Ban country clubs so foreign students mix

April 4, 2013

Universities might look to ban country-specific student societies to ensure that international students integrate with their British counterparts, it has been suggested.

Paul White, pro vice-chancellor for learning and teaching at the University of Sheffield, told a conference that although it might be “social engineering”, such action could build bridges between different groups.

At City College in Thessaloniki, Greece, an “international faculty” of Sheffield that offers the university’s degrees, national student societies are banned, Professor White told a Westminster Higher Education Forum conference on internationalisation in London.

“They want all the students from the Balkan region not to feel they are Serbs or Kosovans or Macedonians…It’s an interesting idea; I’m just throwing it out there as one example”, he said, of policies that could promote integration.

Universities were generally successful in helping their students to form friendship groups while studying, he argued.

“The problem is that in doing so we may create closed communities of students who don’t interact with each other,” he said, adding that Chinese, Indian and British students often stayed in their own groups.

Institutions should get these communities to mingle, and “that takes us into the realm of social engineering to an extent”, Professor White told the event on 21 March.

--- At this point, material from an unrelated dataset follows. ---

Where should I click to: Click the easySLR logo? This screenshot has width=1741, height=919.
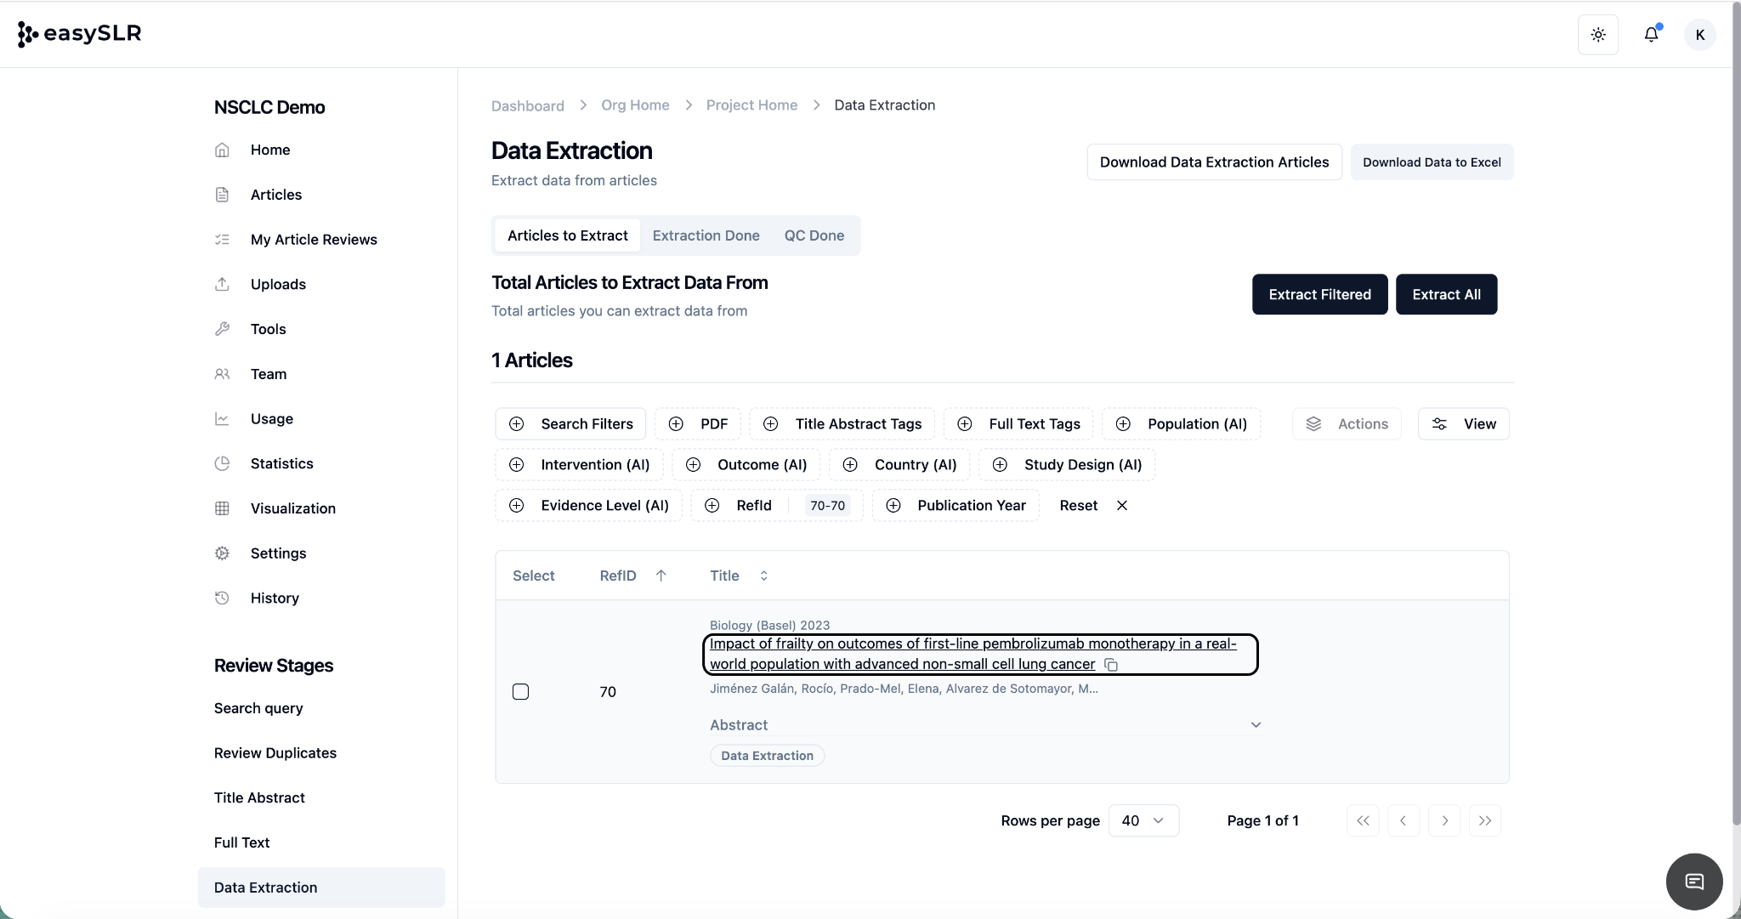(x=79, y=34)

“There are simple things we can do by not allowing students just to choose their own class groups and also to put them into mixed communities” when distributing accommodation, he added.

He also questioned how many British or international students wanted to broaden their cultural horizons. Some of the latter group “don’t really want to get the true international experience. They want to extract the knowledge dissemination of the institution,” he said.

Meanwhile, Alex Bols, executive director of the 1994 Group of small, research-intensive universities, suggested that overseas students may end up isolated because they often arrive a week earlier than UK peers and so form their first friendships with other international students.